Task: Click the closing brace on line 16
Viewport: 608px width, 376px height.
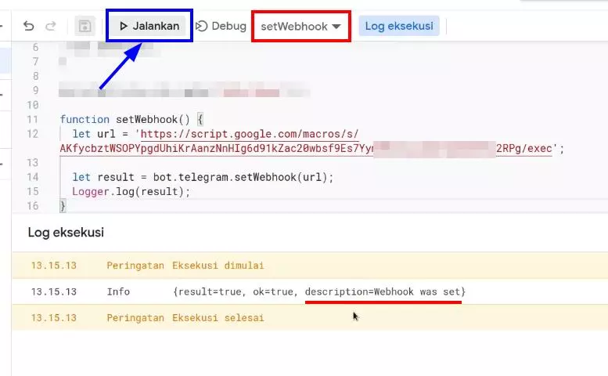Action: [x=63, y=205]
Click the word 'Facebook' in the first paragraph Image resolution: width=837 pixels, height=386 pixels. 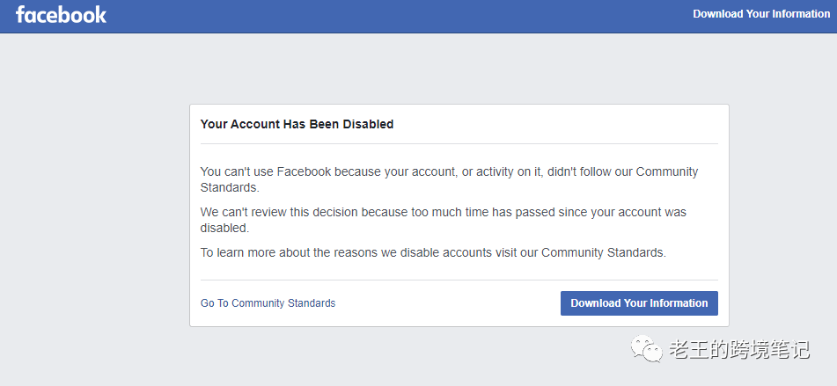[304, 172]
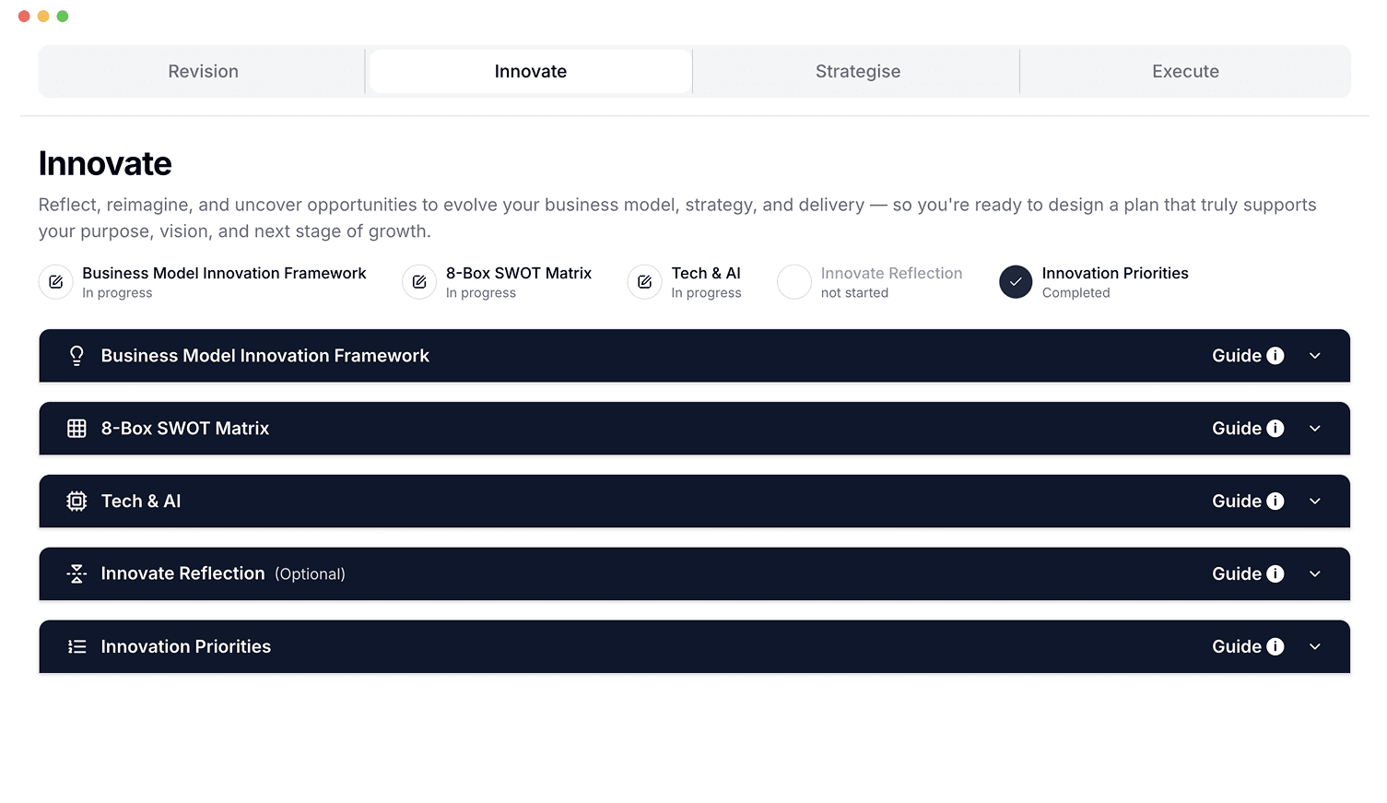Select the chip icon on the Tech & AI bar

point(76,501)
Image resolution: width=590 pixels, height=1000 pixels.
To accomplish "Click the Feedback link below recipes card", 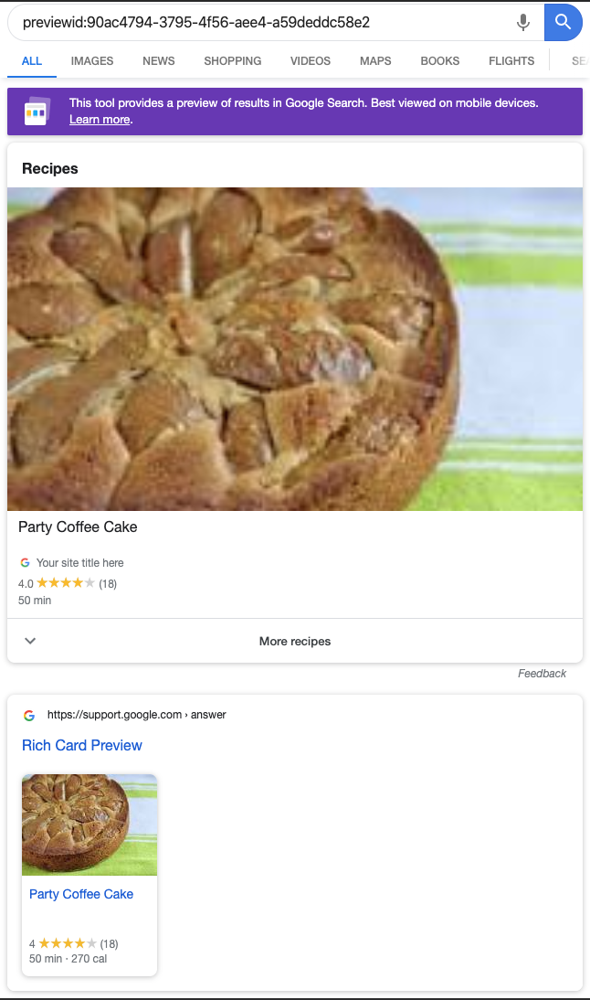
----
= Problem to work on =
Please copy only the lines from the one that contains "Image resolution: width=590" through the last line of the records, exactly, and keep every picture out of the copy.

= Completed exercise =
Image resolution: width=590 pixels, height=1000 pixels.
To accomplish "Click the Feedback link below recipes card", 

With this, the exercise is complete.